Our December 2025 letter to the Prime Minister and our Annual Report and Accounts 2025/26[4] set out the progress we have made on our secondary objective. This builds on work over the past 3 years.
This includes improving access to capital, liquidity and market data, accelerating digital innovation and productivity through safe testing routes, and making regulation simpler and more proportionate. We have also introduced measures to help firms to start up, scale and grow, and strengthened international engagement, supporting exports and inward investment.
Perceptions of our effectiveness (RI-M06) have improved overall. Among flexible firms, 76% rated us as ‘highly effective’ (7-10 out of 10) as a regulator, up from 69% in 2025 and 70% in 2023/24. Among fixed firms, around 7 in 10 rated us as ‘highly effective’ as a regulator, largely unchanged at 69% in 2026 and 68% in 2025. This remains below the 84% recorded in 2023/24.

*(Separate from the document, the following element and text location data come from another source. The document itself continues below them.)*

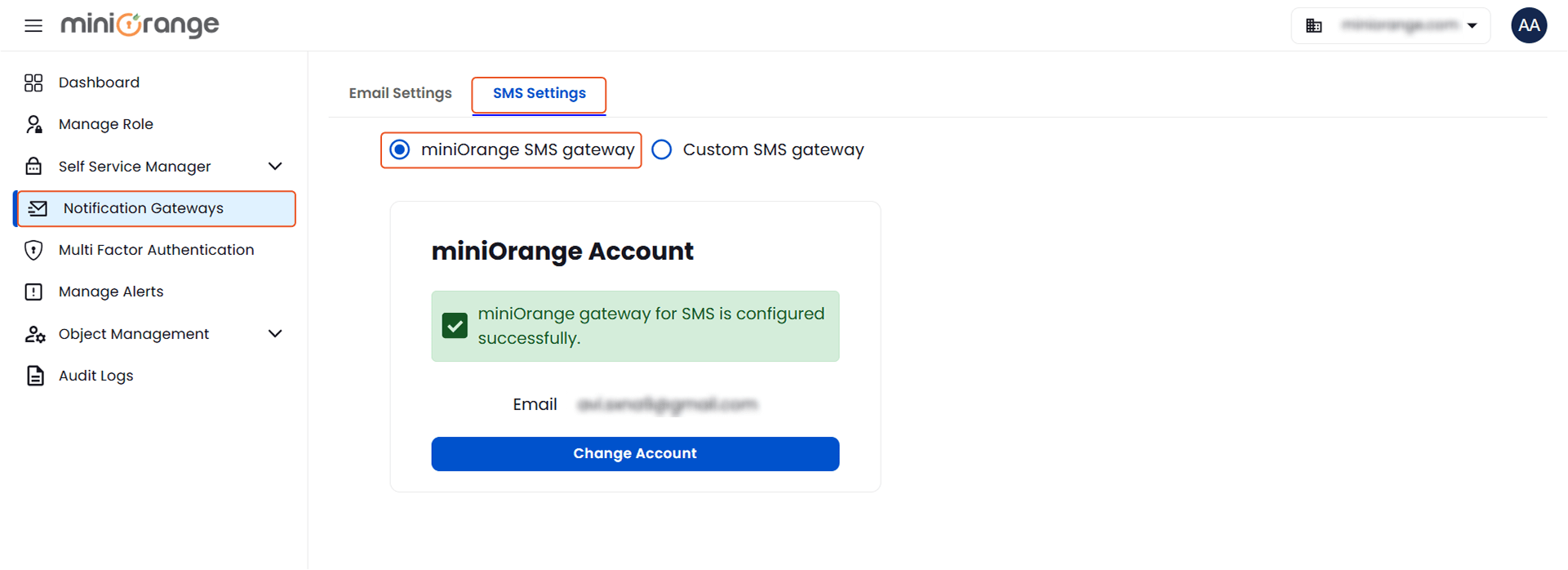The height and width of the screenshot is (570, 1568).
Task: Click the AA profile avatar
Action: (1530, 25)
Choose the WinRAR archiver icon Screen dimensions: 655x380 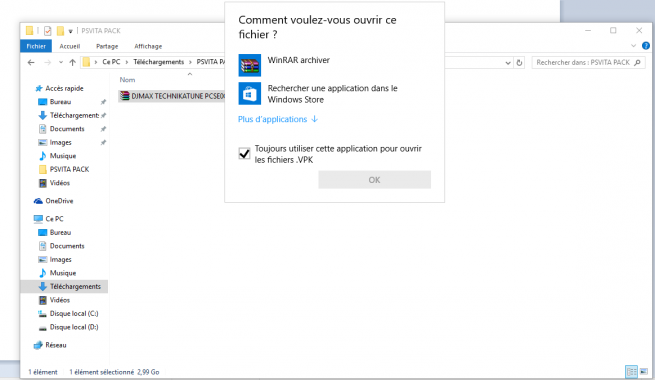point(250,65)
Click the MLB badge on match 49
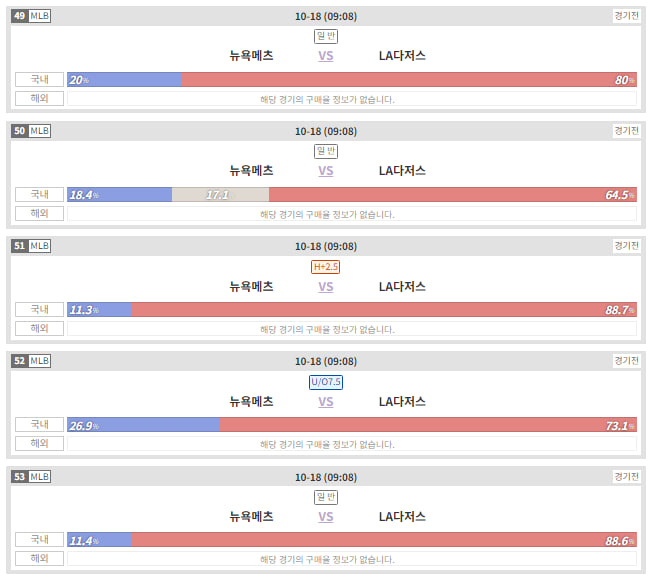The width and height of the screenshot is (650, 585). [x=40, y=16]
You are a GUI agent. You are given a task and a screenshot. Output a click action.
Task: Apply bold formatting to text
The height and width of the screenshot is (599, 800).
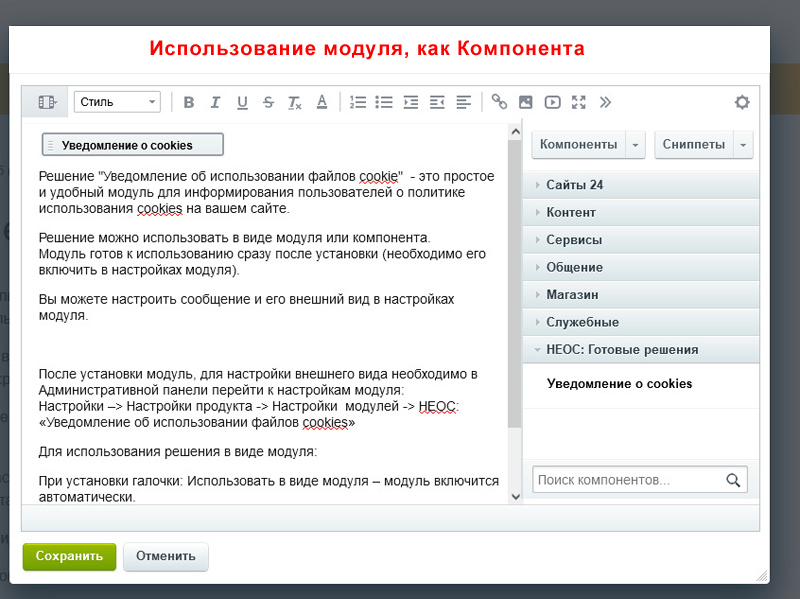tap(189, 102)

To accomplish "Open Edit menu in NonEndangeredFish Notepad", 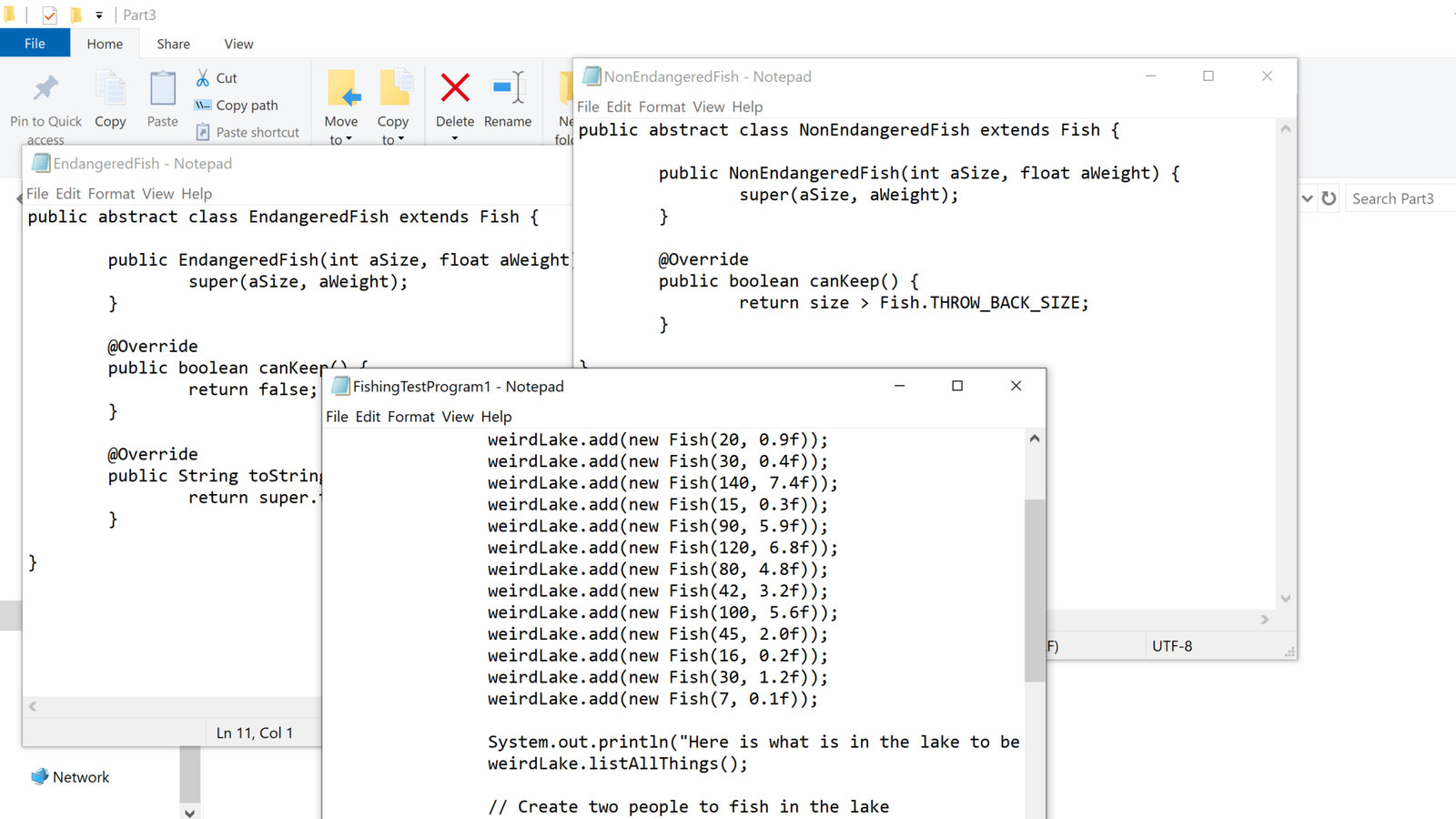I will click(x=619, y=106).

This is consistent with increases in the proportion of firms that believe we enhance the reputation of the UK as a financial centre. Among fixed firms, this rose from 58% in 2025 to 89% in 2026. Among flexible firms, it increased from 67% to 71%.

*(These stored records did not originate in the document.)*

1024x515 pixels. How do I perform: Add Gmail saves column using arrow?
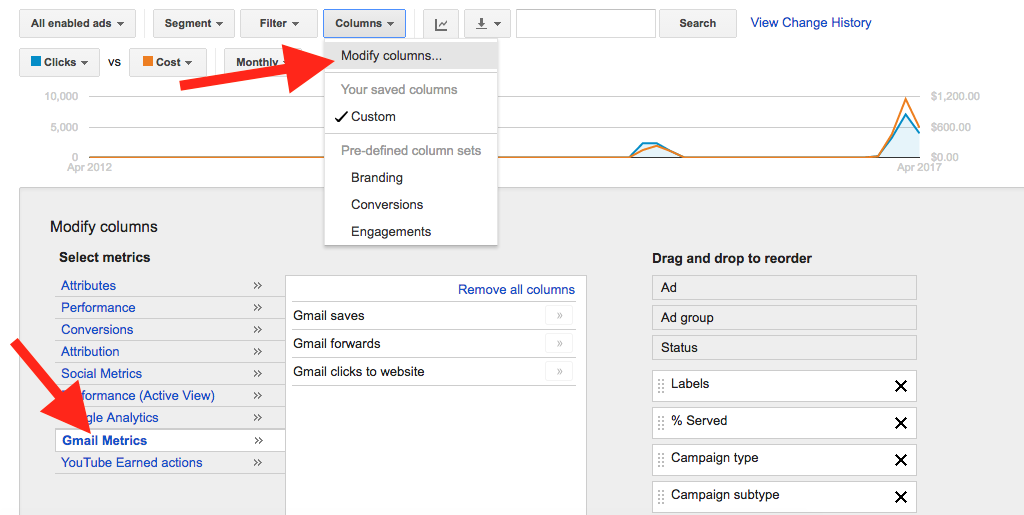(559, 316)
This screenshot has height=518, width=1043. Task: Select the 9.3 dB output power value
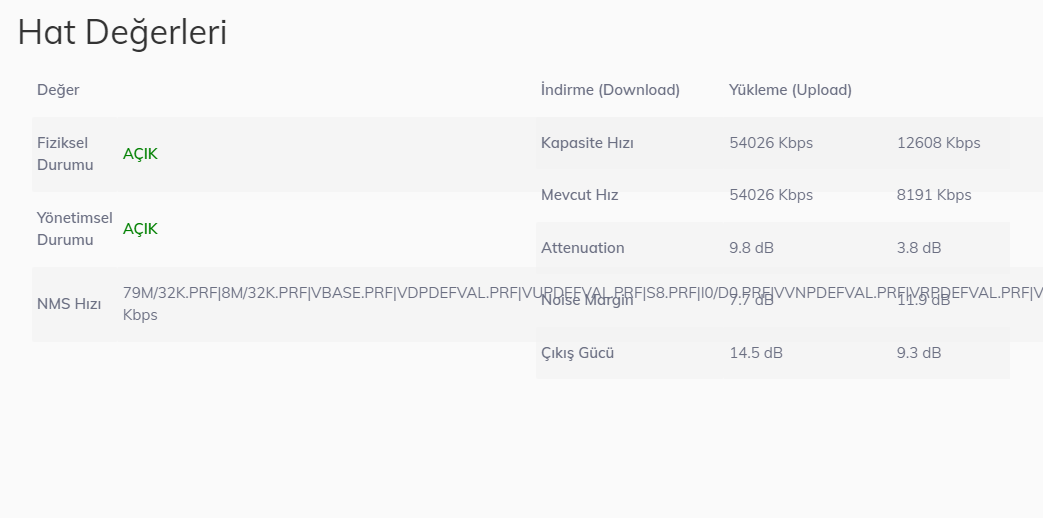918,353
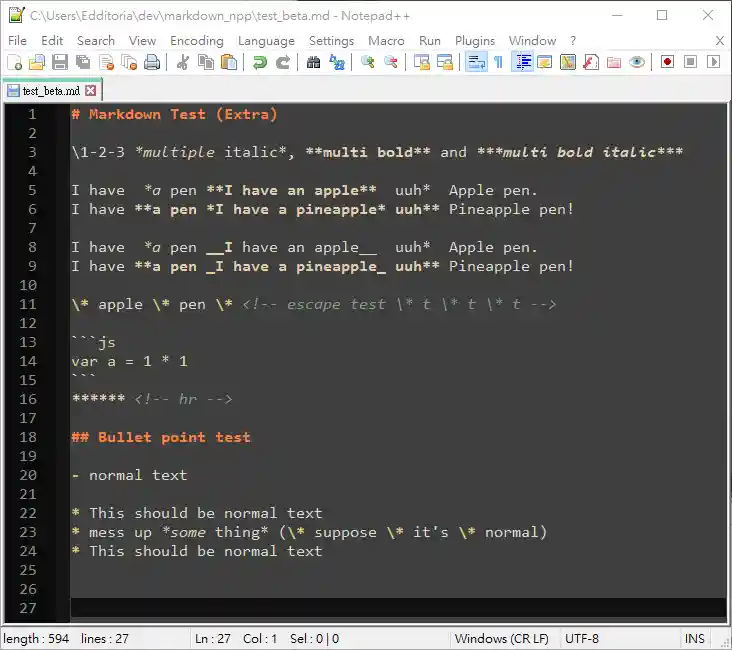The height and width of the screenshot is (650, 732).
Task: Select the test_beta.md document tab
Action: [x=52, y=91]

The proportion of fixed firms that said they understand our secondary objective well also increased, from 49% in 2025 to 76% in 2026. This is higher than the 2023/24 figure of 64%. The equivalent figure for flexible firms remained largely unchanged at 47% in 2026.
Flexible firms make up the most survey responses, with 4,765 responses compared with 45 from fixed firms. As a result, findings for fixed firms are more sensitive to small changes in responses. Some differences may be driven only by a small number of firms.

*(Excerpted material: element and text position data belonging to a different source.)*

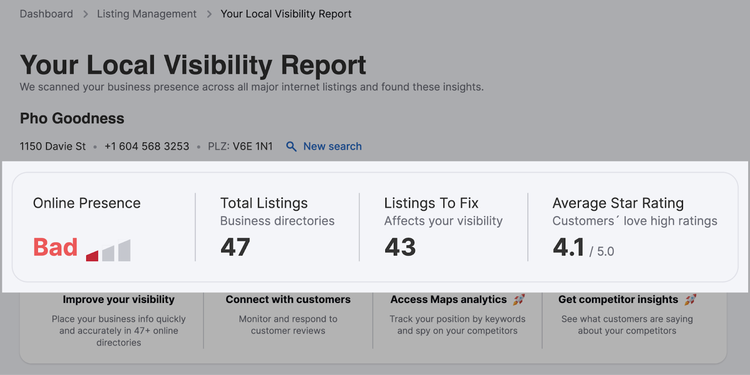
Task: Open the Dashboard breadcrumb link
Action: click(46, 14)
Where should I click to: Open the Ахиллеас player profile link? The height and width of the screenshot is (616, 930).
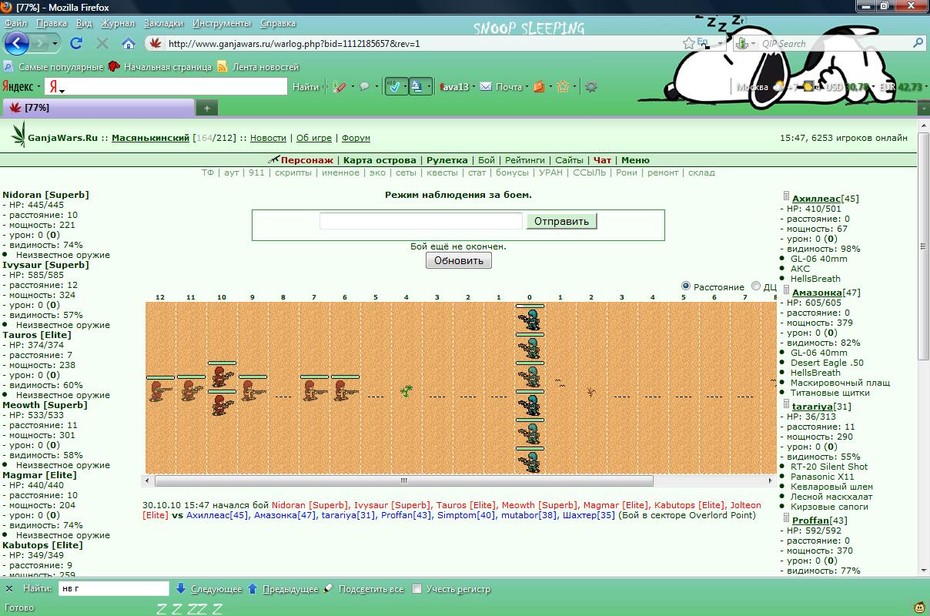click(x=816, y=199)
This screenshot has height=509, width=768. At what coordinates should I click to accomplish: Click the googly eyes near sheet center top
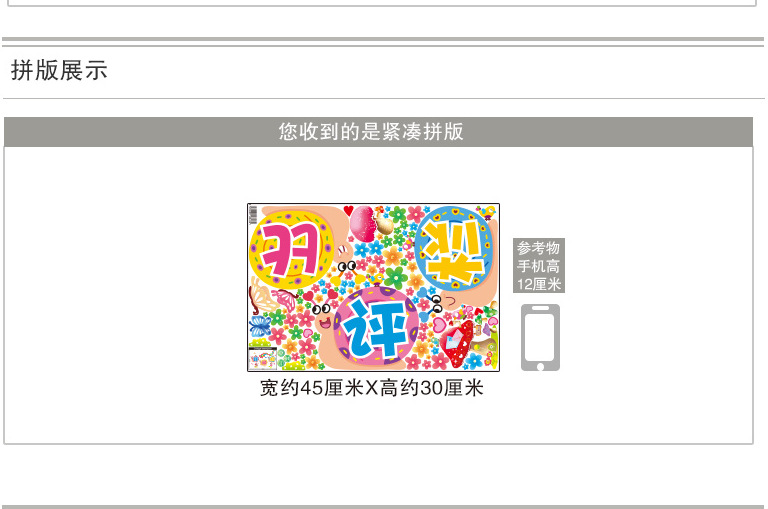point(347,267)
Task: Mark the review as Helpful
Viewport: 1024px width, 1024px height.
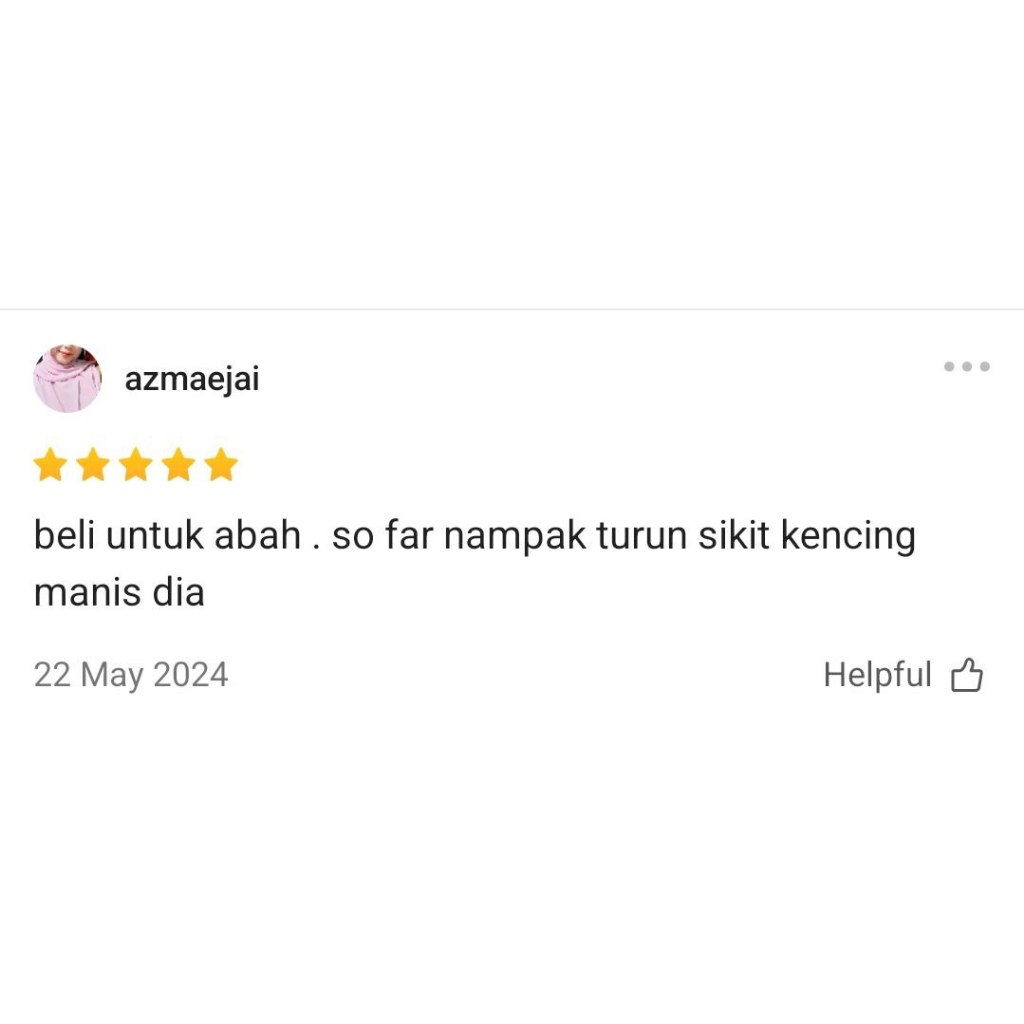Action: coord(903,675)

For Metric RI-M07, although the number of issuers of equity-related securities has continued to decline, the rate of reduction has slowed. Overall market capitalisation of Main Market issuers has risen to £4.9tn by the end of 2025 (LSEG data[5]).
Feedback from industry stakeholders such as the Listing Authority Advisory Panel, the Markets Practitioner Panel and UK Finance has been positive about our listings and prospectus reforms. These have reduced regulatory barriers to listing and capital raising, making the UK more competitive as a listing venue.
Initial public offering (IPO) activity increased in Q4 2025 compared with earlier in the year and for the same period in 2024. This included notable debuts by Shawbrook and Princes (see Peel Hunt[6]) and capital raising on listed Markets with further issuances in 2025 of £5.6bn (LSEG data[5]).
Global IPO activity has reduced since the start of 2026 due to geopolitical factors, but the UK pipeline remains strong. As the data shows, the market for further issuance also remains strong, with our changes to prospectus rules meaning that some capital raises can go ahead without issuers being required to publish a prospectus.
A significant number of firms have moved from AIM to the Official Listing, showing a clear pathway to growth in UK markets. For listed firms pursuing mergers and acquisitions, feedback from advisors indicates that regulatory reforms have reduced friction.
We have been clear through the Primary Markets Effectiveness review, that regulation is only one factor of many decisions to list. Other factors, such as depth of capital markets, or companies making decisions based on operational and strategic factors linked to their future growth or existing business to other jurisdictions, also impact listings.